- SOURCE EXCERPT
------------------------

In October, 1871, the writer was placed in charge of Knox church, and regular services twice a day were begun. John Black took the most lively interest in everything connected with the congregation. He knew that it represented the movement in a city which was to become the central fortress of Presbyterianism in Manitoba and in all the far west. The congregation was organized in 1872 with eleven members, and a session was elected in the following year. In 1874 the congregation had grown to have seventy-three members, and unanimously called Rev. James Robertson, of Norwich, Ontario, and though small in numbers guaranteed a salary of $2,000 per annum. In 1872 the church building had been enlarged, again in 1873 and a third addition took place in 1875. During the pastorate of Mr. Robertson, which lasted seven years, there was a large immigration to the province. Knox church grew very rapidly. Mr. Robertson was a most faithful pastor, and took an especial interest in the incoming population. He was ever willing to give a helping hand to the lonely or discouraged newcomer. Knox church has ever been known as a great supporter of the home mission work of the Church.

KNOX CHURCH, WINNIPEG, 1871.

As has been well said: "The greatest enterprise in which the congregation engaged, in addition to its regular and missionary work in Mr. Robertson's pastorate, was the new Knox church building. This is known as the second Knox church. This was largely accomplished through the energy and personal effort of the pastor. Indeed so sedulously did the pastor work up the subscription list, that it has been said that it was in this that Mr. Robertson laid the foundation of the great success that he has since gained in finances as Superintendent of Missions." The congregation had in 1879 grown to have four hundred names upon the roll, and thus desired to have a more comfortable place of worship. The second Knox church, as will be seen from the accompanying illustration, was a handsome and commanding building. In August, 1881, the first colony from Knox church went off to form St. Andrew's church. This was placed in the northern part of the city, and was begun just in time to meet the great railway population which came in in connection with the Canadian Pacific Railway. It was ministered to by the Rev. C. B. Pitblado. These two congregations represented the Presbyterianism of Winnipeg during the life of Dr. Black, but he always believed in the growth of Winnipeg. How greatly he would have rejoiced could he have lived to see the handful he had nursed and seen begun as a congregation in the little wooden church with eleven members, develop into seven self-sustaining congregations and two missions, with nine church buildings in all to-day, numbering two thousand five hundred and fifty-four communicants in the city of Winnipeg.

------------------------

- DATA SECTION
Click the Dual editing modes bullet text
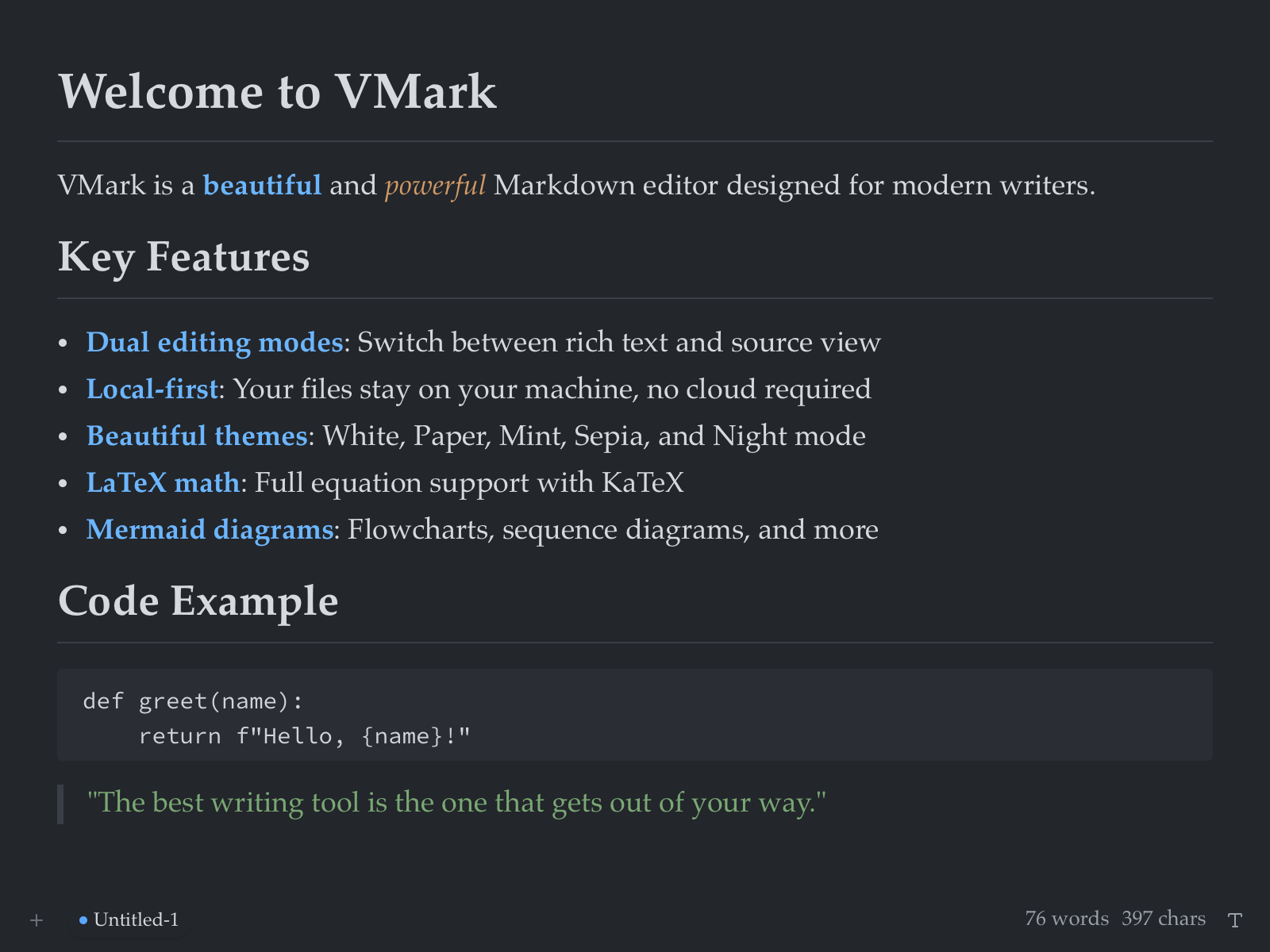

------------------------

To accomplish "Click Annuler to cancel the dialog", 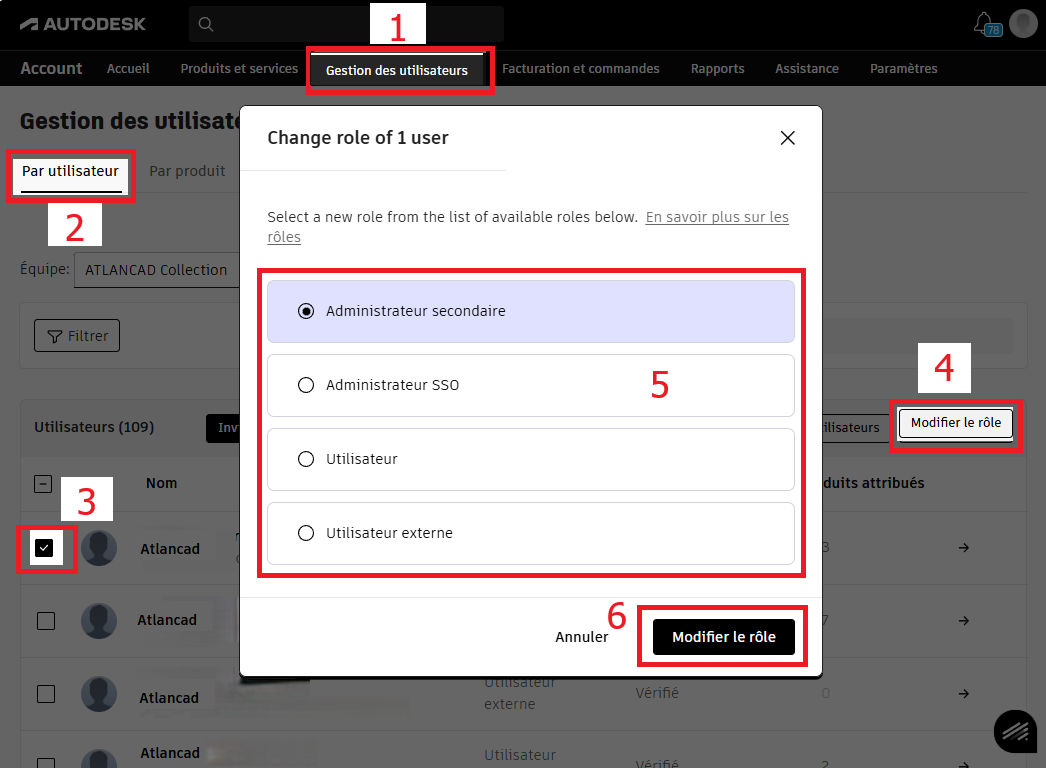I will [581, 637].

------------------------

- DIRECTIVES
a: In the Knox church history excerpt, what annual salary did the congregation guarantee Rev. James Robertson when it called him in 1874?
b: Continue the passage on the history of Knox church, Winnipeg, starting after its final sentence.

- ANSWERS TO THE EXERCISES
a: $2,000 per annum.

b:
As we have said before, it has often been spoken of regretfully by the friends of the pioneer that John Black was taken away just when the fuller measure of the success of Presbyterianism in the great west was dawning. However, Simeon-like, he was satisfied. He lived to see the foundations well laid in the new settlements, including the new city of the prairies. He saw the mission work become too large for management by the ordinary machinery of the presbytery. He was quite in sympathy with his brethren as to the necessity of a special agent being set apart to superintend the rapidly rising missions, and when Dr. Robertson was unanimously chosen as superintendent of missions, though Mr. Black regretted his being taken from Knox church congregation, yet he rejoiced in the appointment and gave his heartiest congratulation to the new superintendent. Dr. Robertson had just begun his work, which has yielded such a magnificent fruitage to the cause of Christ in the West, while the good pastor of Kildonan was struggling for health in the last few months of his life. How often do we see the true, the good, the noble, thus

"By affliction touched and saddened."
"But the glories so transcendant
That around their memories cluster,
And on all their steps attendant,
Make their darkened lives resplendent
With such gleams of inward lustre."

KNOX CHURCH, WINNIPEG, 1879.

MANITOBA COLLEGE, 1872.


CHAPTER XI. College and Schools.

Next to John Black's desire for the spiritual good of the people among whom he labored, was his anxiety for the education of the young. Born in Scotland, where to be illiterate is looked upon as disgraceful; brought up under teachers in the parish school, who had a real love of knowledge and whose joy it was to select from their pupils every "lad of pairts"; afterwards well trained in a higher institution in New York State; and having finished his course in Canada at a time when a new educational impulse led to the founding of Knox College, the pastor of Kildonan could scarcely fail to be

AN EDUCATIONIST.

His bent of mind constantly showed itself in his desire to help forward promising youths. It was not enough to him that the parish school of Kildonan should be the best in the Red River Settlement. He took those who were looking forward to professional life, and in his own study drilled them in the Latin and Greek classics, with which he was so familiar. A number of the Kildonan lads went on to higher positions, led in their earlier stages by his kindly hand.

Higher educational facilities were not wanting to Kildonan, for upon the borders of the parish, and beside the very church where until 1851 the fathers of the Kildonan people had attended public worship, was St. John's College. Here a good education was given, and, so far as known to the writer, there were no restrictions placed upon those students who were not members of the Church of England; but John Black desired to mould the leaders of the Presbyterian people after a fashion to preserve the best traditions of the race from which they sprang.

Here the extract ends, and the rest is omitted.